Virtual Security

image

Security professionals need to recognize what is new and adapt their security practices to accommodate. If not, virtualization will pose a significant security risk. Indeed, in recognition of these changes, independent 3rd party standards bodies, such as PCI and NIST, have modified their own regulations. Their updated specifications acknowledge that without appropriate technology and training, virtualization and cloud systems will introduce significant security and compliance gaps. Such gaps include unprotected networks, access control failures, loss of change controls, new threat surfaces, breakdowns in separation of duties and escalation of privilege. Virtualization security addresses these potential gaps while also reducing cost and complexity. While IT does need to update their own security practices and corporate governance in the face of virtualization, the net impact of virtualization on security can be extremely beneficial. Virtualization improves security by making it more fluid and context-aware. This means security is more accurate, easier to manage and less expensive to deploy than traditional physical security.


Security in a virtualized data center can also be more fully automated. Virtualization security gives data center administrators the power to automatically provision secure machines, automatically have security policies follow desktops when they move, automatically set up firewall rule sets for classes of servers and automatically quarantine compromised or out of compliance assets, amongst many examples. With the right technology and processes, virtualization has the power to make data centers even more secure and compliant than their physical counterparts.


All virtualization platforms are not the same. Virtualization with Operations Management uses bare-metal virtualization, in which the hypervisor interfaces directly with computer hardware without the need for a host operating system. This approach safeguards Virtualization from OS-related vulnerabilities, making it the most robust and secure virtualization platform in the industry. The latest edition of Virtualization with Operations Management includes a range of innovations that enhance virtualization security even further. Bare-metal virtualization combined with other advanced capabilities makes the Virtualization platform exceptionally manageable and secure.

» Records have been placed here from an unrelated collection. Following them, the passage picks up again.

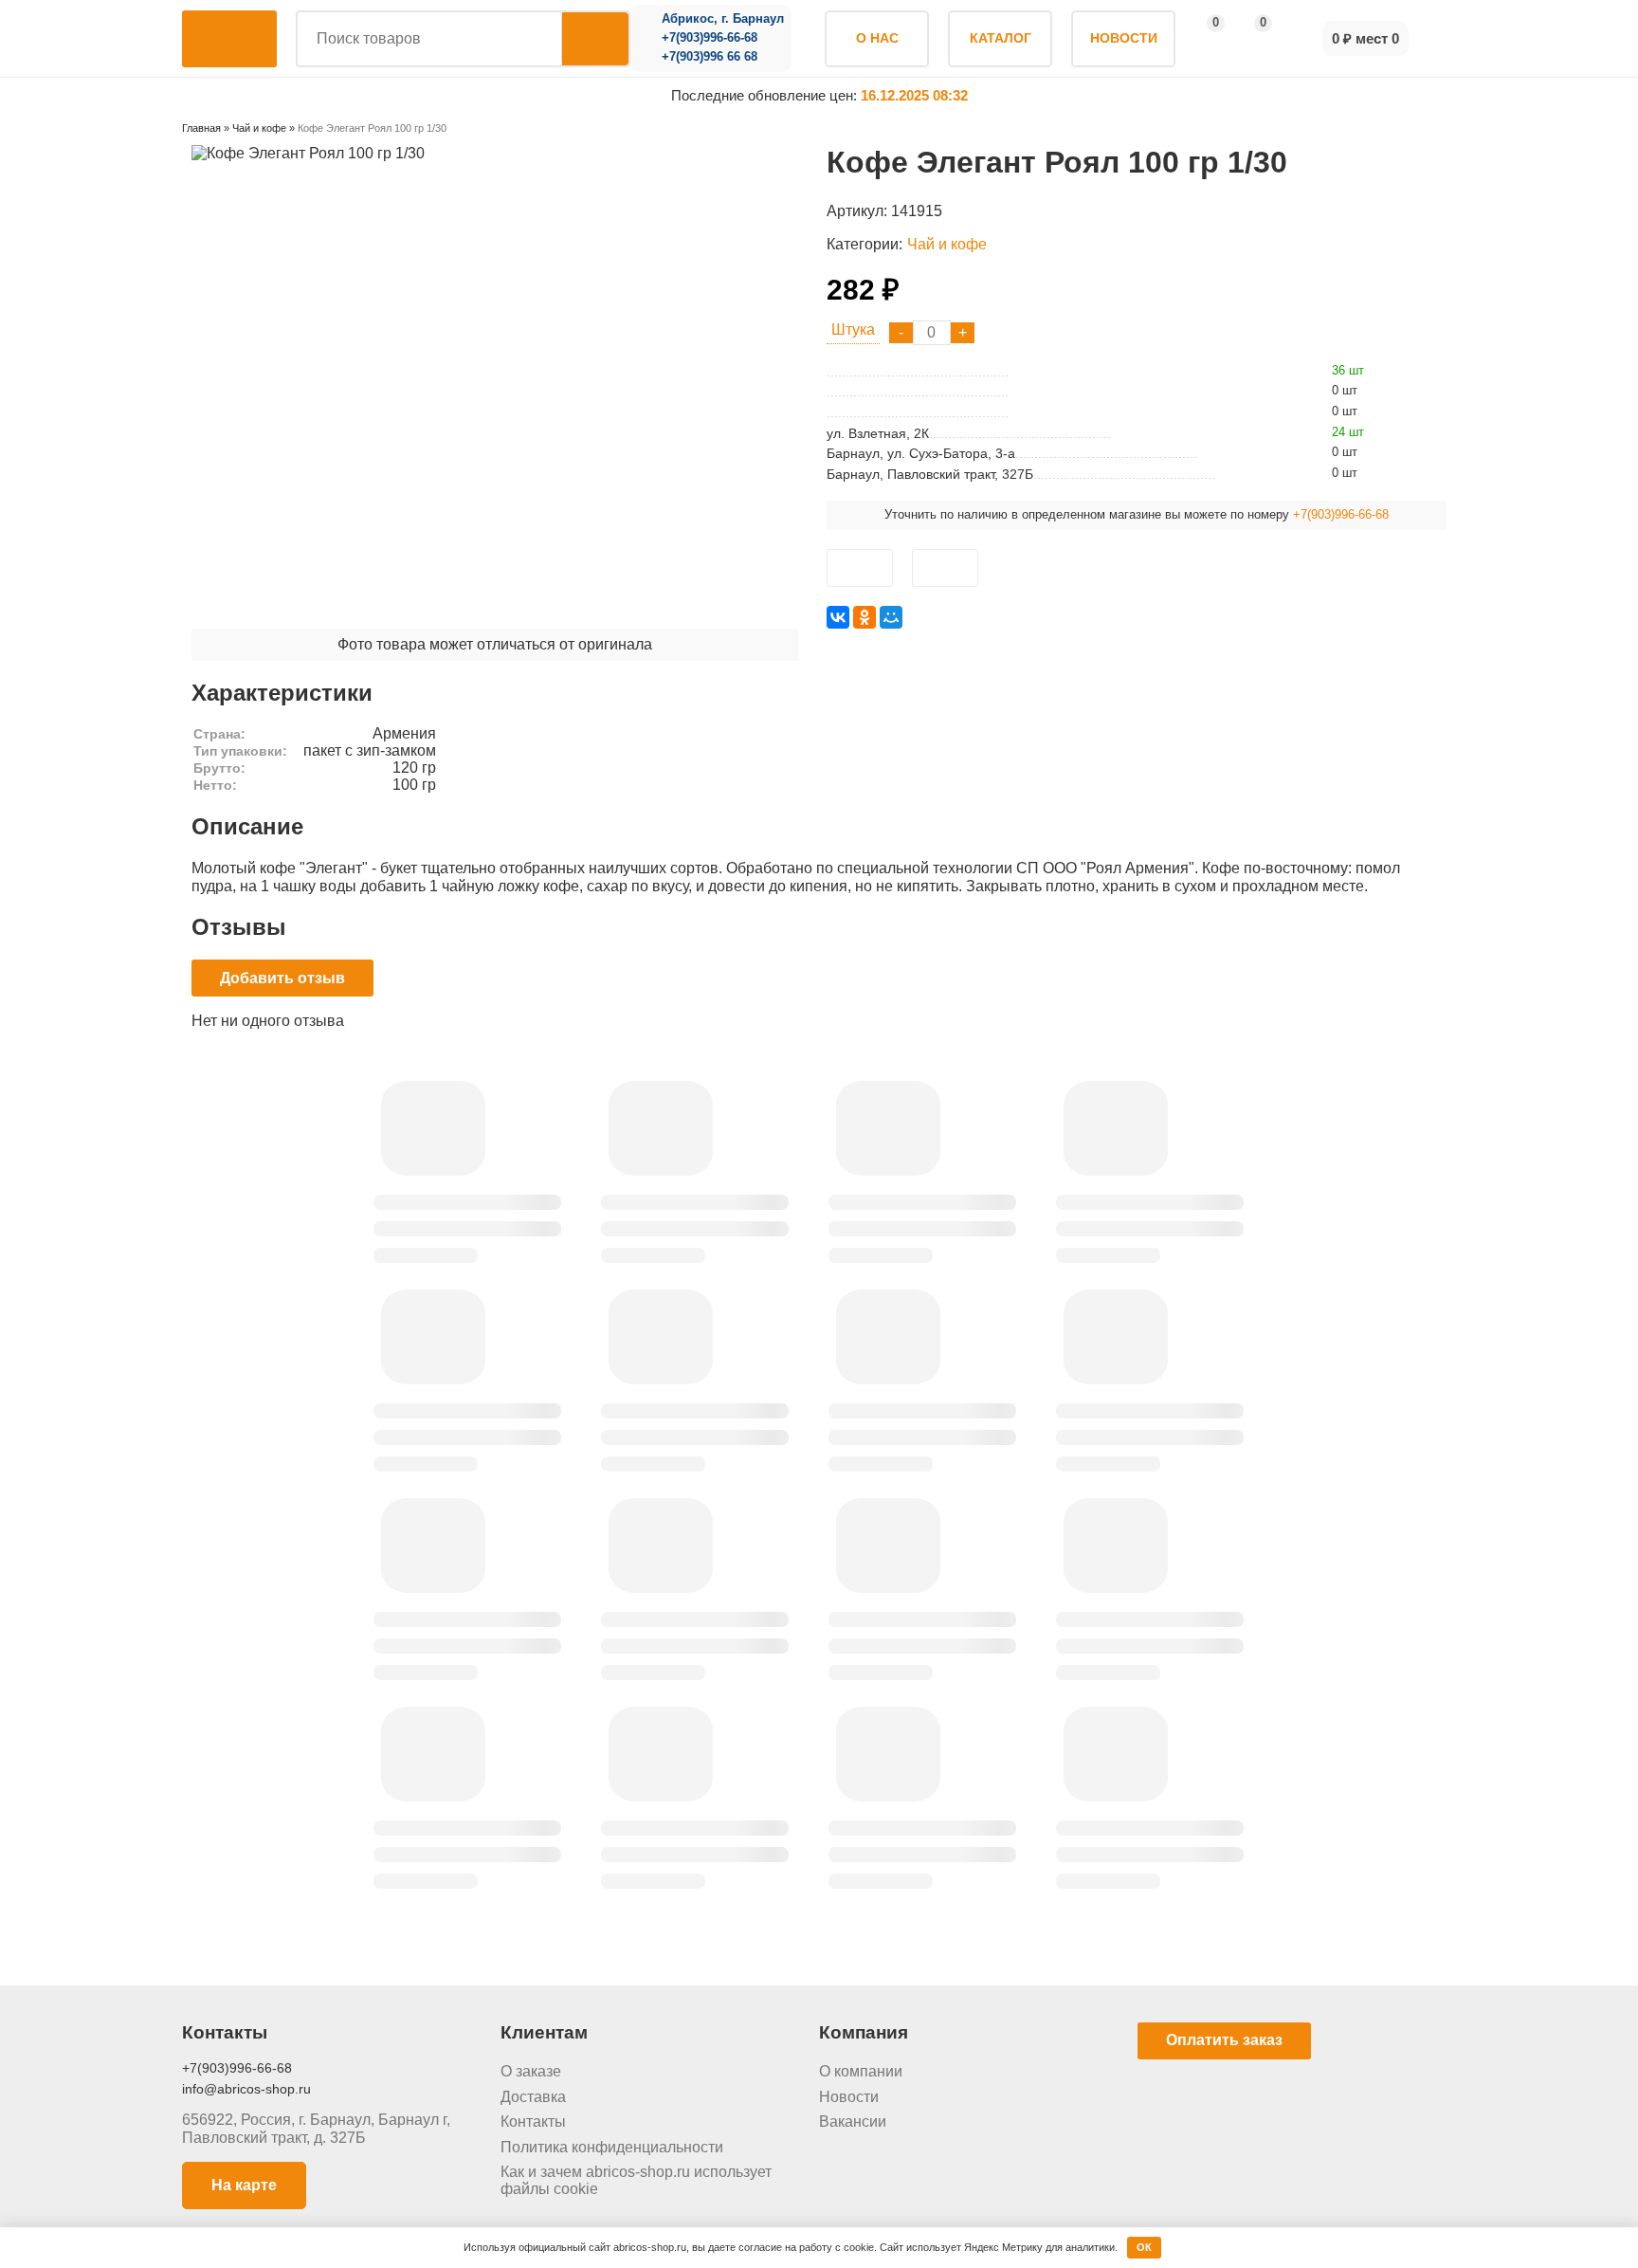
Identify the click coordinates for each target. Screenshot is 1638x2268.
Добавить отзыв (282, 978)
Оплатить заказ (1224, 2040)
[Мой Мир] (891, 617)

Small hypervisor footprint Simplifies deployment, maintenance and patching, and reduces vulnerability by presenting a much smaller attack surface.

Software acceptance levels Prevents unauthorized software installation.

Robust APIs Enable agentless monitoring, eliminating the need to install third-party software.

Host firewall Protects the Virtualization host management interface with a configurable, stateless firewall.

Improved logging and auditing Log all host activity under the logged-in user's account, making it easy to monitor and audit activity on the host.

Secure syslog Log messages on local and/or remote log servers, with remote logging via either SSL or TCP connections.

AD integration Configure the vSphere host to join an Active Directory domain; individuals requesting host access are automatically authenticated against the centralized user directory.